Neoklasik siyaset temsil meselesiyle uğraşmak yerine doğrudan nesnesine döner, onunla ilgilenir, bütünleşir. Diğeri ise temsil araçlarını görünür kılmaya ve sürekli yeniden düzenlemeye çalışır.

Bu yüzden sınıf siyasetinin meselesi bildiğimiz iktidar mücadelelerine, siyaset içindeki taraf olma biçimlerine pek benzemez. Çünkü bu bildiğimiz siyasal mücadelelerin içinde belli bir uygulama (praksis) modeli bulunur. Bundan kaçınmak, doğrudan çelişkiyi aşmak mümkün değildir. Çünkü neoklasik model bu teması engeller yönde. Örneğin karar almak, ya da dar bir katılım alanında işi tartışmak, siyaset yapmak olarak görülür. Oysa sınıf siyaseti "uygulama" ile ilişkisini yeniden düzenlemeye uğraşan bir siyasettir. 

Sonuç olarak demokrasi yalnızca ifade özgürlüğü temelinde kurumlaşamayacağı söylenebilir. Bu tür bir özgürlük tanımı aldatıcı olduğu kadar gerçekte imkansızdır. Özgürlüklerden söz edebilmek için genellikle gölgede kalan temsille ilgili maddi bir pratiklerin eşitlikçi bir şekilde katılıma açılması gerekir. Çünkü sesi çıkanlar yalnızca protezli olanlardır. Protezsizlerin adları vardır, ama kendileri yoktur. Mesele bilginin bu arayüzle temasını paradigmatik bir deneyime, demokratik bir adaba kavuşturmaktır. Bilişsel olan hiç bir zaman dünyanın, toplulukların, mekanların gerçeğine ulaşamaz, ancak onun yerine geçen maddi pratikler, koşullandırılmış kurgusal araçlar üzerinde çalışır.
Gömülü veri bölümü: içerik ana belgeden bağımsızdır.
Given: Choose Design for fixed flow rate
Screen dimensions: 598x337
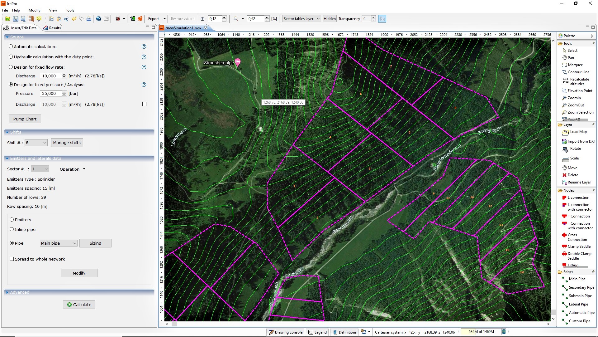Looking at the screenshot, I should tap(11, 67).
Bu yüzden özgürlükçü bir yönetim fikri hakikate ulaşmak üzerine değil, bu kurgulanmış pratiklerden oluşan arayüze paradigmatik bir deneyim niteliği kazandırma çabası üzerine kurulabilir.

Bu yüzden  demokrasi tercih yapma, ifade etme özgürlüğünden öte bir şeydir.